New SimMan 3G Manikins for EMS

Brianna Soloski
Terry Mendez Image

Terry Mendez, EMS Instructor, leads simulation exercises.

As demand for allied health careers across Reno-Sparks grows, students who enroll at Truckee Meadows Community College to take courses in nursing, radiologic technology, and EMS must be prepared to jump right into jobs upon graduation. The Public Safety Department grooms students for these types of careers by offering advanced courses in prehospital emergency medicine (paramedic), emergency management and homeland security.

A grant was recently funded by the Governor’s Office for Science, Innovation and Technology (OSIT), the William N. Pennington Foundation, and the Robert Z. Hawkins Foundation to purchase two SimMan 3G Manikins and two RespiTrainer ADVANCE Intubation Trainers. This equipment will add an additional level of training for the students and allow them to be even more confident in their skills when they head out into the workforce.

The SimMan 3G Manikins simulate real human functions such as respiration, pulse, heart rate, breathing, bleeding and more. Additionally, the Manikin can communicate with its caregiver by responding to questions and recording data for evaluation and debriefing purposes.

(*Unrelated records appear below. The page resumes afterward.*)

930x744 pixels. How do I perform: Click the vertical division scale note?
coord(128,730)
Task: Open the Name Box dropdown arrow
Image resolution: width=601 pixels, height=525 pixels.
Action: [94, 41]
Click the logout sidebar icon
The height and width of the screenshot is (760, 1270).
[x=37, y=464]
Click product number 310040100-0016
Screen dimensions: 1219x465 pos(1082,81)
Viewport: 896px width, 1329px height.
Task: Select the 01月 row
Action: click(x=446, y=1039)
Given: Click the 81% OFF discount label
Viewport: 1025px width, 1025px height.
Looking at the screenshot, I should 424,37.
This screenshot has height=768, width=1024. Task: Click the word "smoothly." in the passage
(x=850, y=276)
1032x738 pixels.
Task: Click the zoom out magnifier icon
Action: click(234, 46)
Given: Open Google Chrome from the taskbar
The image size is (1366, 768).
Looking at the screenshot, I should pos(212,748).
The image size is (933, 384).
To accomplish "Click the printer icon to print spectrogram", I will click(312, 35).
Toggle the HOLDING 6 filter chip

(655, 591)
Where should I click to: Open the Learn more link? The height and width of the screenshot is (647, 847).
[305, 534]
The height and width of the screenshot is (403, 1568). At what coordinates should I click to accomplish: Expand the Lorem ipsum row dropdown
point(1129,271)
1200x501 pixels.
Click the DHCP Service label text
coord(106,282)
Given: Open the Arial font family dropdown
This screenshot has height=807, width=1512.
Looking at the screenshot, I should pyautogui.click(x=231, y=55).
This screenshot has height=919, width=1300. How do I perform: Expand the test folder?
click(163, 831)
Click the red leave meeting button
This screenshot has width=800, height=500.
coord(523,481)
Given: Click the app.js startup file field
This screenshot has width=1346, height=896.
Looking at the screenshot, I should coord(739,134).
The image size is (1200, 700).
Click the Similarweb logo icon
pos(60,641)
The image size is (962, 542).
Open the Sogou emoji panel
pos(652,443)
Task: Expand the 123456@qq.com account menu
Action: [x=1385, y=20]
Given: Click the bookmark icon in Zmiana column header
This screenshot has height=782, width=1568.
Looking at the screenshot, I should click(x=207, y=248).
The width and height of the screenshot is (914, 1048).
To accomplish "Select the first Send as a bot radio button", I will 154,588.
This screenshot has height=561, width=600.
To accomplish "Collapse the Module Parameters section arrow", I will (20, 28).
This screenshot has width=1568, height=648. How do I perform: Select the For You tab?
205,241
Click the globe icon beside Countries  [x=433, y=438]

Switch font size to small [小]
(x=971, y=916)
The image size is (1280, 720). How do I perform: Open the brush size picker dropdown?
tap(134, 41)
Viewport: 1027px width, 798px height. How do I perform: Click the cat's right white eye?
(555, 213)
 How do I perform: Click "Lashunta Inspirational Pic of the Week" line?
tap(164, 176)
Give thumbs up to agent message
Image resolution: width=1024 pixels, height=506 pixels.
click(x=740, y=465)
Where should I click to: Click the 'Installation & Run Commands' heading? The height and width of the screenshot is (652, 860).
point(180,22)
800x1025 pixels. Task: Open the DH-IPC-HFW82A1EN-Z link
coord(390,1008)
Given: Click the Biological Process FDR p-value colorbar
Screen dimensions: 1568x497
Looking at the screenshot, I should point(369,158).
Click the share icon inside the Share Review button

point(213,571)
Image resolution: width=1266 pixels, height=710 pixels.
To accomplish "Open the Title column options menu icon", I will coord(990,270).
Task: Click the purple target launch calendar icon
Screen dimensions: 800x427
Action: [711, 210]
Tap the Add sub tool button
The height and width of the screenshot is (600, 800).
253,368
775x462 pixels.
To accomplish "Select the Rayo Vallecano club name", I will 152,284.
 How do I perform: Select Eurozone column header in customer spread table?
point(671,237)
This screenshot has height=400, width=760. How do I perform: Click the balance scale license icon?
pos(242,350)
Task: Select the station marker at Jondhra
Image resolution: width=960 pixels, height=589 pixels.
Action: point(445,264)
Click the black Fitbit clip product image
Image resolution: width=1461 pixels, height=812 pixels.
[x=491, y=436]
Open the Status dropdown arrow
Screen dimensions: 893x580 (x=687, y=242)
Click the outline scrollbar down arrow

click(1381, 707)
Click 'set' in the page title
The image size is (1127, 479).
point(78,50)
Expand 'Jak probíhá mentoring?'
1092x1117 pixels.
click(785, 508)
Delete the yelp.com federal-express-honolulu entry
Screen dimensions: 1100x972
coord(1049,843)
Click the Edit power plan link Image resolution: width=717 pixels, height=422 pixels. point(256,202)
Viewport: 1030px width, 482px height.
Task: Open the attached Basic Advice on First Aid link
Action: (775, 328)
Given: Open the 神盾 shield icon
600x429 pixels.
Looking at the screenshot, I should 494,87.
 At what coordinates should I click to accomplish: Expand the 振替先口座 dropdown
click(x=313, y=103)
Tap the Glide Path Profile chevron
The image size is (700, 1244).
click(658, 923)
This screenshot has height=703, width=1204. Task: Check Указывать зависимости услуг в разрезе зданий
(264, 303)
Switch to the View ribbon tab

According to Terry Mendez, EMS Instructor: “Prehospital emergency medicine is a very unique area of a health care team. We meet very special challenges in austere environments and must react in a timely manner. This creates very special challenges for training and preparedness of students as it is difficult to simulate critically ill patients and stressors in an educational setting. The introduction of high fidelity simulation has allowed educators to close that gap significantly. This technology allows much greater realism of varied disease and injury pathologies for students to identify, plan, and treat in real time. These give the ability to show students how patients will deteriorate and why during stressed scenarios, and how the student must respond meaningfully. Our greatest asset from high fidelity simulation is for students to make common entry-level paramedic mistakes on a simulator rather than a live patient, and to take that experience into their career.”

The RespiTrainer ADVANCE Intubation Trainers are an intubation and manual ventilation training system that provides instant feedback on manual ventilation skills by sending data wirelessly to a computer in real time. The system provides different patient lung conditions in real time for training purposes.

And Terry had this to say about the importance of the RespiTrainer systems, “ventilatory management is the most important skill pre-hospital providers must learn. This requires extensive education and practice. The practice is what is extremely difficult in an educational setting. Students need tactile interaction to 'feel' how an airway will feel and respond during different illnesses and disease processes. The Advanced RespiTrainer by Ingmar Medical allows students to interact with realistic airway anatomy and experience real time ventilatory management feedback. This high fidelity simulator allows students that "feel" of the airway and provides tactic feedback to understand airway physiology. This will allow the student to be a much better provider for critically ill patients they will encounter.”

Both systems are portable and can be used in a classroom setting, as well as in the TMCC ambulance, enhancing training for nursing, paramedic and radiologic technology students. The program may be expanded in the future to include University of Nevada, Reno physician assistant students.

By adding this equipment to these important Science, Technology, Engineering and Mathematics (STEM) programs, there will be more opportunities for collaboration between Nursing, Radiologic Technology and EMS, which will allow for enhanced skill sets once these students enter the workforce and have need to interact on occasion, perhaps in a hospital setting.

The TMCC Foundation is grateful to OSIT, the William N. Pennington Foundation and the Robert Z. Hawkins Foundation for their ongoing support of our workforce preparation initiatives.